When his parents’ granddaughter arrived she found her bedroom window open and £50 was missing. Cornmell’s father, Stuart snr, later realised a gold bracelet worth £400 was missing from a bedside drawer and also a crate of beer was stolen.
Mr Blasbery said: “He did not report it because he did not want to get his son in trouble." His family felt that “he gets worse when he gets out of prison.”
The prosecutor continued: “On July 1 his mum contacted him to arrange to provide him with his Universal Credit money. She told him he would not get it unless they got the bracelet back.
“He denied taking the items but then admitted stealing from the house and said he would give her the slip to get it back from a pawn brokers in the New Strand. They met the next day but he did not have the slip and she refused to hand over the money.

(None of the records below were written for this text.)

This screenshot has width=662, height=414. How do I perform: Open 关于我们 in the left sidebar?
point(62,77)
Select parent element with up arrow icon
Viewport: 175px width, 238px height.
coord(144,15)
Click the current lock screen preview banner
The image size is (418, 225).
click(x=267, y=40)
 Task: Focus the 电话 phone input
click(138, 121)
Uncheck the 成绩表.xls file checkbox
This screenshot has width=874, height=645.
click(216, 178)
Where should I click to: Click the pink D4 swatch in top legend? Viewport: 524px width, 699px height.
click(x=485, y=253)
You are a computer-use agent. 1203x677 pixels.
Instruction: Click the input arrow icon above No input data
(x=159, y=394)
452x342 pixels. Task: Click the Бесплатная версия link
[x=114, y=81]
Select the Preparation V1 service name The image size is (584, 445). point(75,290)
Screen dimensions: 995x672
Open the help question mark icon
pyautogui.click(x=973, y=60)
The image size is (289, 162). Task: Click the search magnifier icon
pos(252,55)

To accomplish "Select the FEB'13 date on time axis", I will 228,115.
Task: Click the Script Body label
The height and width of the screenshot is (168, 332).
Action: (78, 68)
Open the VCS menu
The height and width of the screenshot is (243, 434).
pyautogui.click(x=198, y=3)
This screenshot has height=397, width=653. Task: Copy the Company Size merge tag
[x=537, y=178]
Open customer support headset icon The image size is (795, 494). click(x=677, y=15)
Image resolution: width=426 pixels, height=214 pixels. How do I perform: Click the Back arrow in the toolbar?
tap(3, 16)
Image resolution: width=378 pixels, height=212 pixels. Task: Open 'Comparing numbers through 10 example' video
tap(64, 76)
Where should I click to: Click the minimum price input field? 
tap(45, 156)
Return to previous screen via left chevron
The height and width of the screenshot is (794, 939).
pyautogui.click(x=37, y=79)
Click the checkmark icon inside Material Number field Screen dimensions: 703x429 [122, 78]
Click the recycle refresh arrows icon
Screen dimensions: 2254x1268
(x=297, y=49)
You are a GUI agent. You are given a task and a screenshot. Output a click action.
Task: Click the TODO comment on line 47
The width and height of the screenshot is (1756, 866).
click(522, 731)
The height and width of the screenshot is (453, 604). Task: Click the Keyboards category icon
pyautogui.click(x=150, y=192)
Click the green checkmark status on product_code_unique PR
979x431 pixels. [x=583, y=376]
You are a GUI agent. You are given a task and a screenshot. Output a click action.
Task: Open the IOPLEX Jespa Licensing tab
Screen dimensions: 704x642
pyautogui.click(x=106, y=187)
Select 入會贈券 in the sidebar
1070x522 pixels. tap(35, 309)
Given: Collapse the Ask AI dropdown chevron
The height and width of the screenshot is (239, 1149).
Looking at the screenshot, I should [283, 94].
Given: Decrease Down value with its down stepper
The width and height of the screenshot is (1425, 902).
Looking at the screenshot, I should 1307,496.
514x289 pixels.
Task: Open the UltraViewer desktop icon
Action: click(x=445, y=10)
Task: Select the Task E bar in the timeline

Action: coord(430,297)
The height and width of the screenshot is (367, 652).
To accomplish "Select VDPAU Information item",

“He became angry and as a result he was reported to the police.”
Mr Blasbery said that 31-year-old Cornmell was located on July 8 and when interviewed he denied the offences and also denied having been in the area. Liverpool Crown Court heard that his 22 previous convictions include eight breaches of the non-molestation order made in March 2017 and the day after the burglary he committed a robbery.
He is currently serving 45 months for that robbery with a release date in August next year. But a judge put that date back by imposing a 12 month prison sentence to run consecutively.
Judge Garrett Byrne told Cornmell, who pleaded guilty to burglary and breaching the restraining order, that his counsel said “you are a changed man. I certainly hope so.” Daniel Bramhall, defending, said: “He accepts there is no excuse for what he has done.”
He said Cornmell had lost his grandfather, to whom he was close, a week earlier and he was in a bad state. Mr Bramhall said: “He was homeless and said at that point he no longer wished to live. It was during that time he was smoking Class A drugs, taking spice and his mental state was in a poor situation.”
Mr Bramhall said the defendant has used his time in custody productively and “is a completely different person and has used the opportunity to get off drugs which have blighted his life for some time.”